From the line containing "Given: Click the Crop" down to the final line of the entries below, quote every line verbatim. Exclude pictures.

=== DATA FOR PROCESSING ===

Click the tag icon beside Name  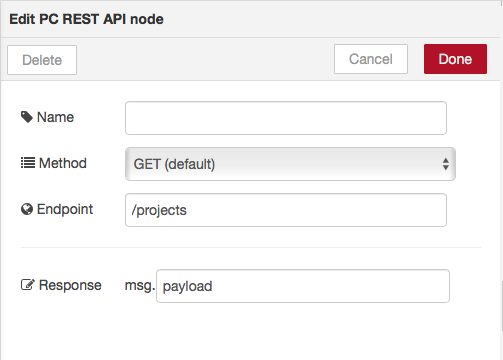coord(27,117)
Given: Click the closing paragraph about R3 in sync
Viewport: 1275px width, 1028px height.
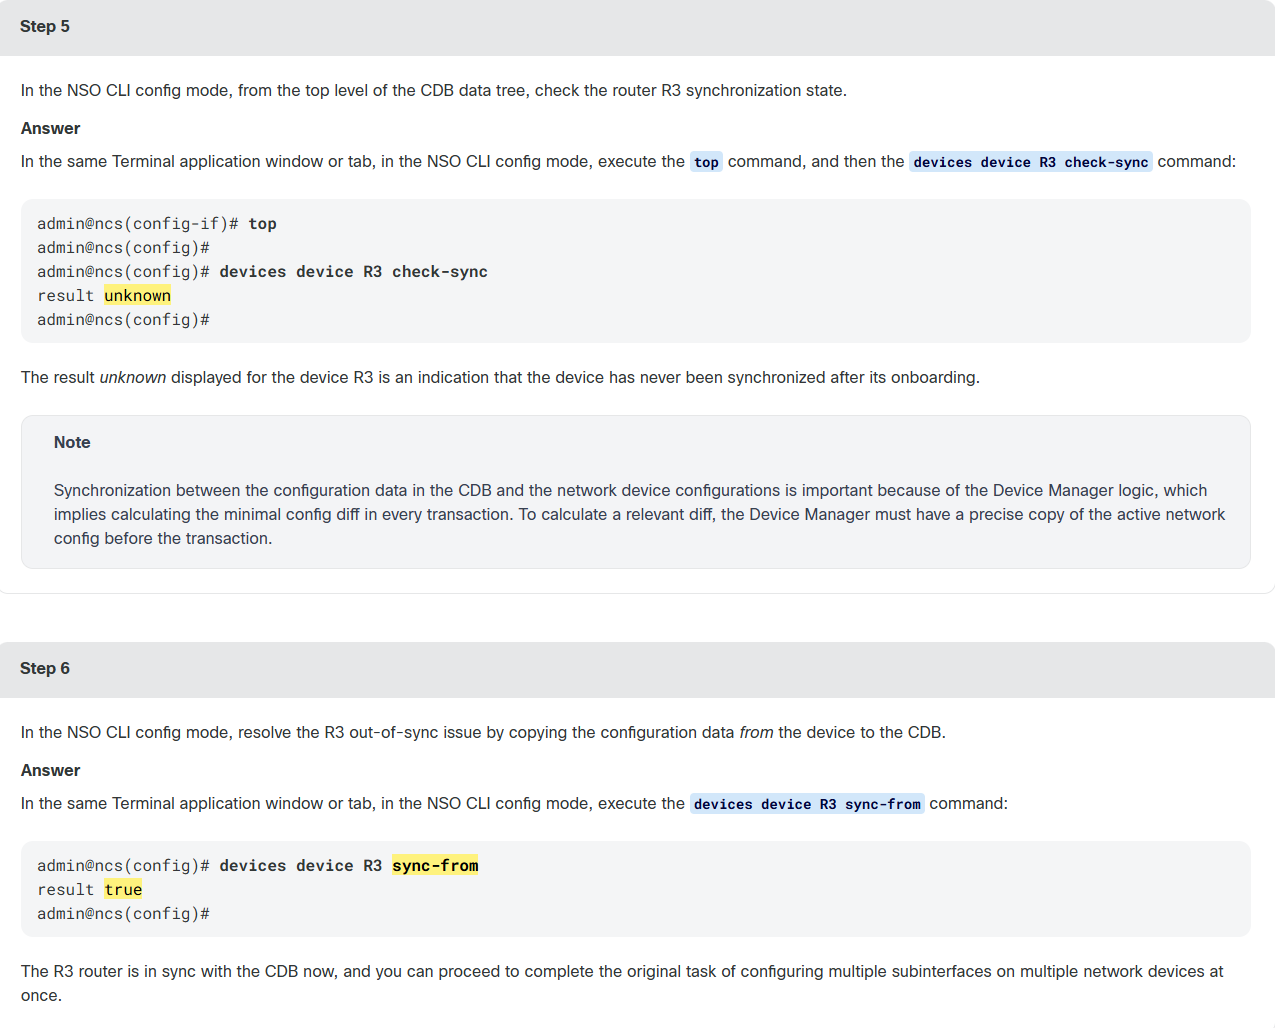Looking at the screenshot, I should (622, 983).
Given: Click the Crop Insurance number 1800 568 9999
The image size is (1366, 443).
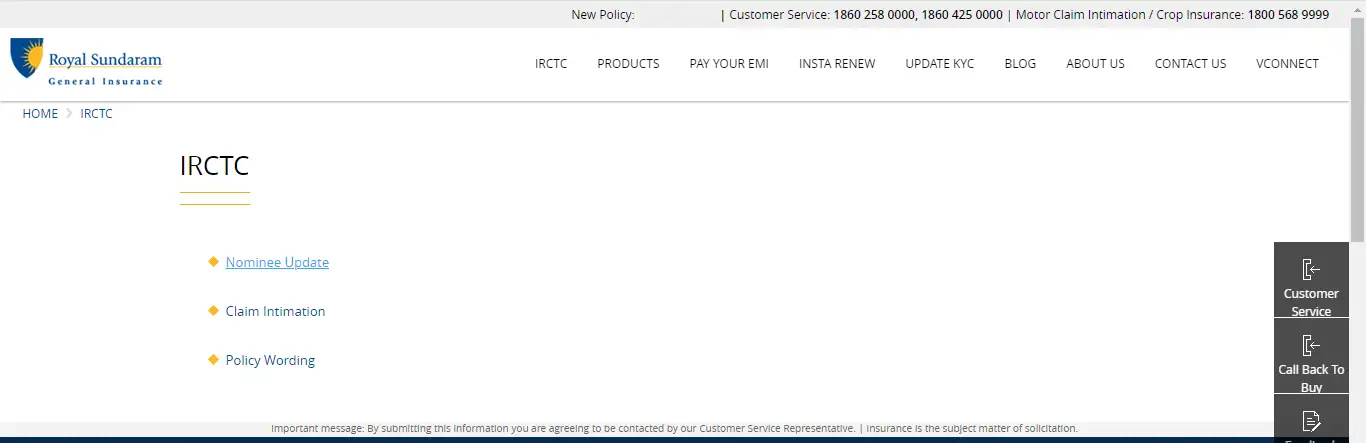Looking at the screenshot, I should pos(1288,14).
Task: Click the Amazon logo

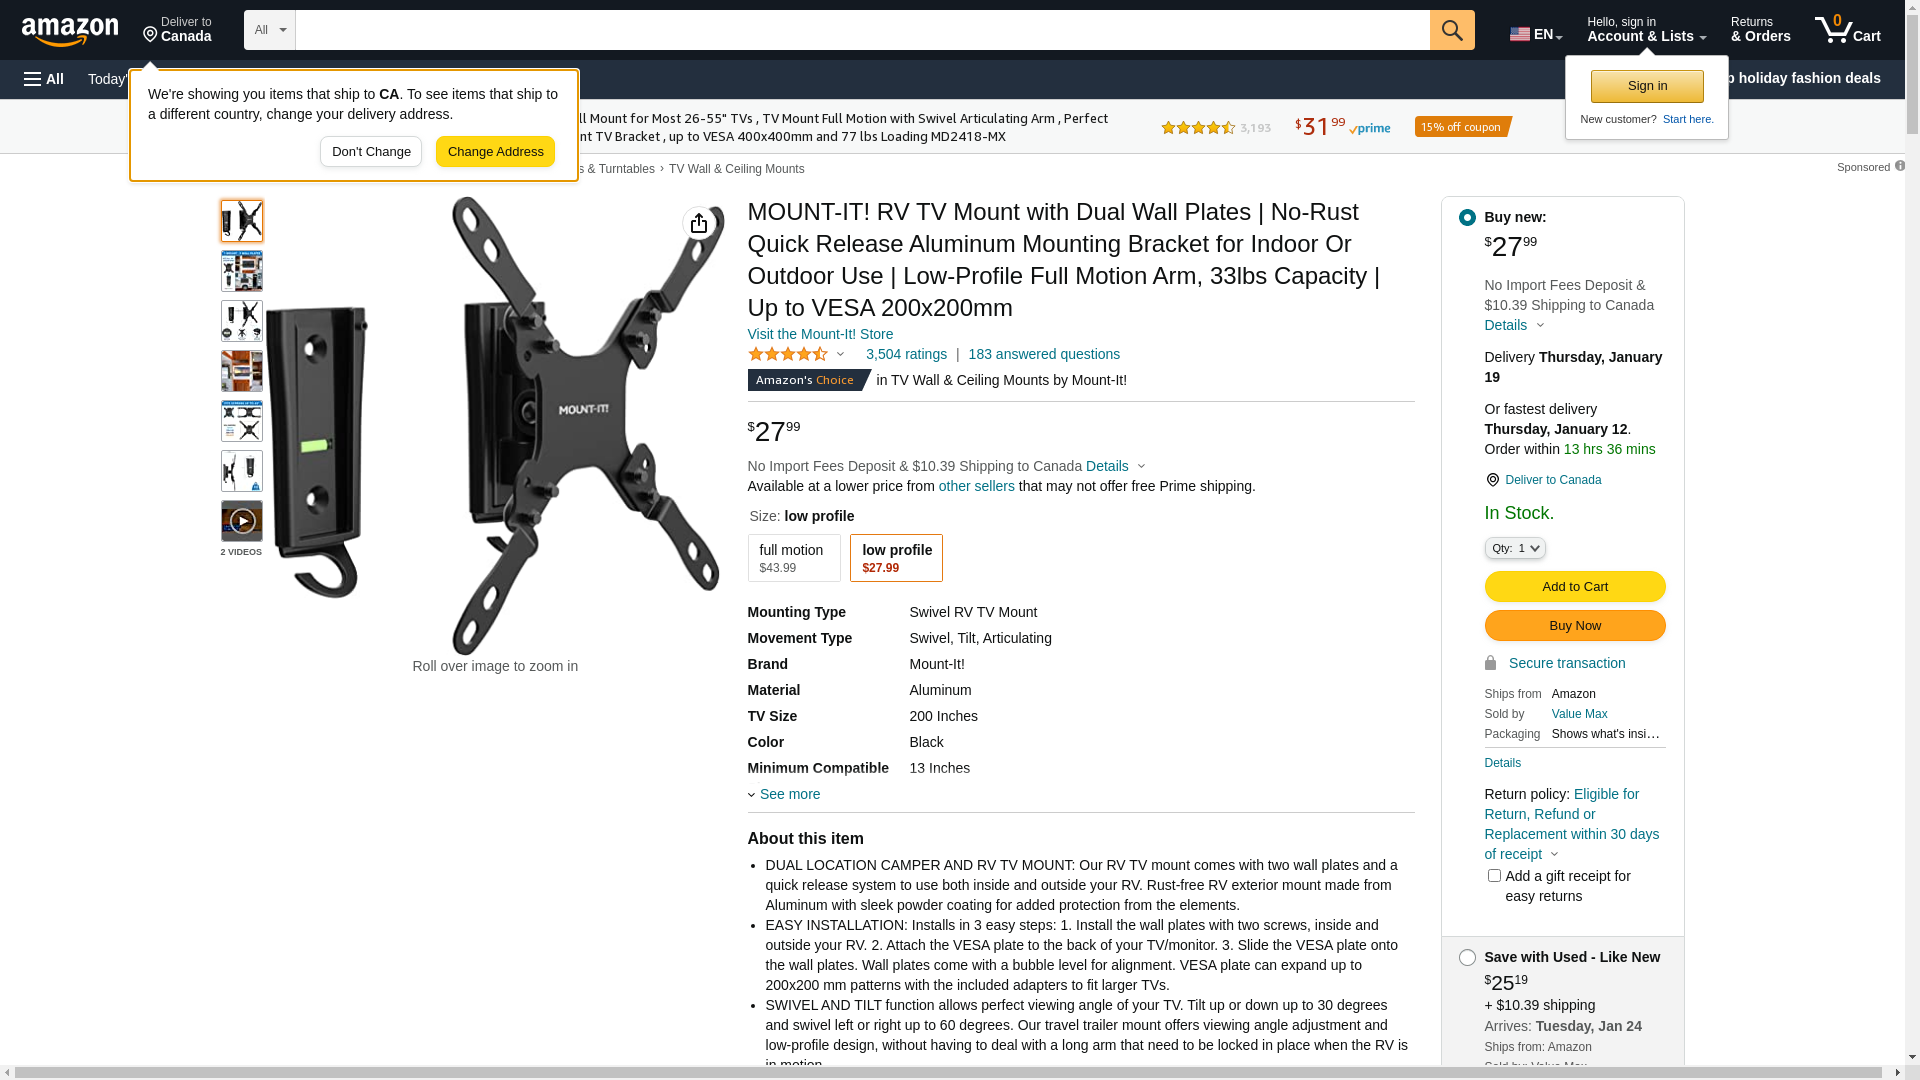Action: (x=70, y=32)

===

TASK RESPONSE
Given: Click the Crop Insurance number 1800 568 9999
The image size is (1366, 443).
Looking at the screenshot, I should pos(1288,14).
Task: Click the Amazon logo

Action: (x=70, y=32)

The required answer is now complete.